DRAMA; 1hr 58min (Filipino with subtitles)
STARRING: Ruby Ruiz, Emmanuel Santos, B.J. Forez
Guiding light: Ruiz
Classically stately though it is, the 400-year-old Catholic convent tucked into the mountains on the Philippines island of Luzon isn’t in the greatest shape, plagued by power outages and leaks galore. The nuns who live there take such hassles in their capable stride, sustained by the certainty of their belief.
For the perennially serene Sister Yolanda (Ruiz), the convent is a spiritual refuge that has cradled her for decades.

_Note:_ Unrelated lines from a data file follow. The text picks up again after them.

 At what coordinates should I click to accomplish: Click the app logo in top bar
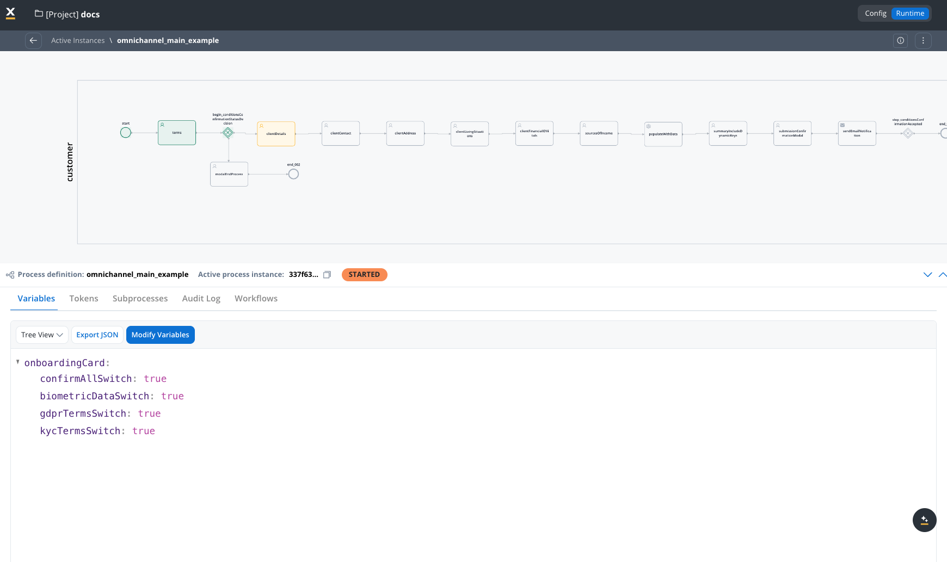[10, 14]
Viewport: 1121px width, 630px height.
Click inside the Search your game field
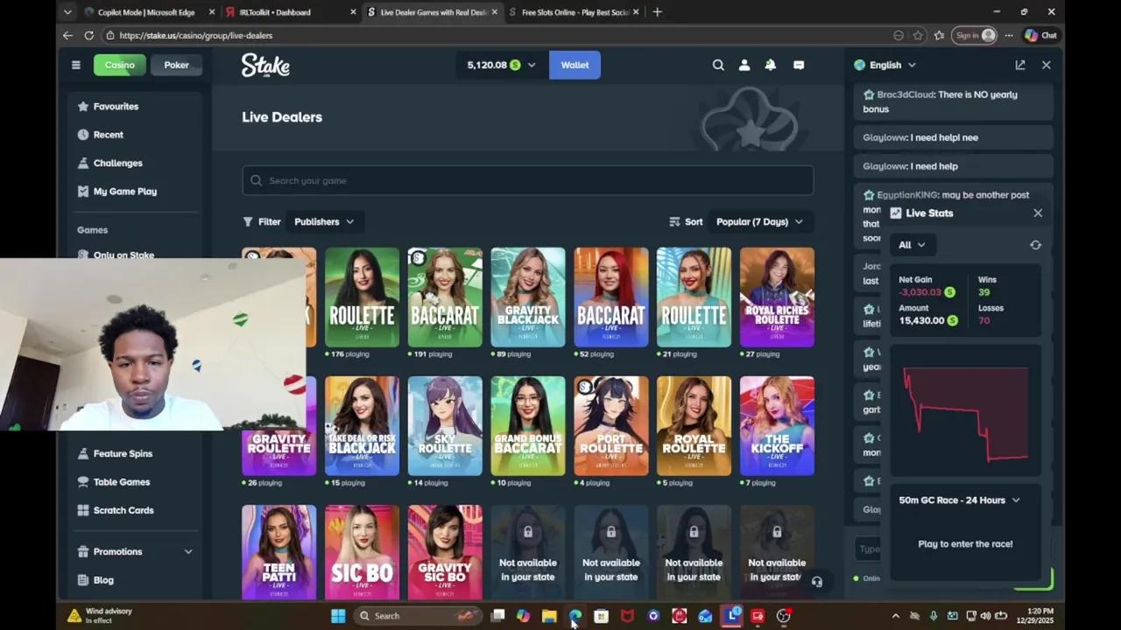click(525, 180)
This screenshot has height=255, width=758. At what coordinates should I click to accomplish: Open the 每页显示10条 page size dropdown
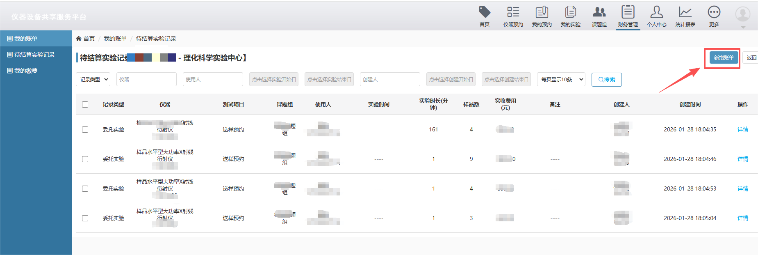tap(561, 80)
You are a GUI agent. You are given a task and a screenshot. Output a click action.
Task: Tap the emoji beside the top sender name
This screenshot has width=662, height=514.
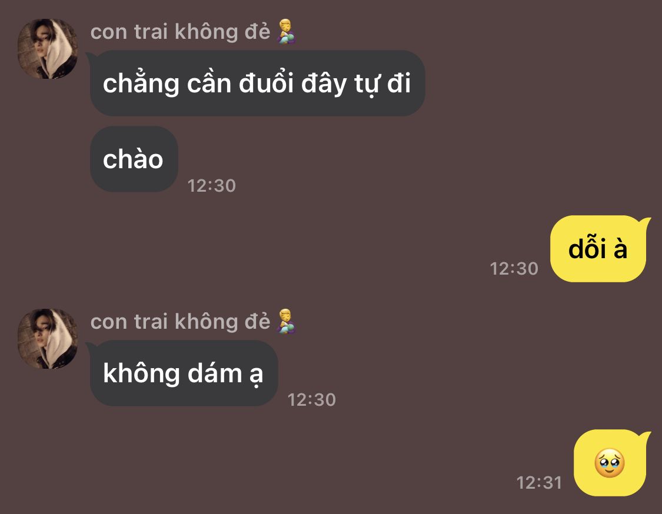pos(286,31)
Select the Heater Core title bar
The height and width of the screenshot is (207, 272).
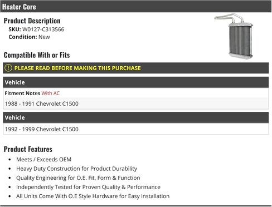point(136,7)
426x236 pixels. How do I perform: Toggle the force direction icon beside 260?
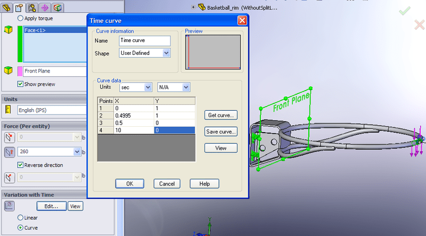click(8, 152)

But the placid grace of her life of service cracks apart when, after a young man (Forez as Angelo) is killed in a highway construction accident, it becomes apparent that in the interests of commerce, his death is to be under rug swept by the powers-that-be.
Having blessed Angelo as he lay dying alone in hospital, Sister Yolanda feels a personal connection to him. And when his father (Santos) confides that not only did the local church deny Angelo a burial service, but the construction company funded an alternative ceremony while refusing to respond to his questions about his son’s death, the Sister is inevitably suspicious.
Why did the doctor treating Angelo stop operating on him? Could his life have been saved, and if so, why wasn’t it? Make no mistake: the contemplative austerity of Australian-Filipino writer-director James J. Robinson’s feature debut is no reflection of the bottom-line issues that concern it — not just literally those of life and death, but of the political forces that randomly contrive to shape them.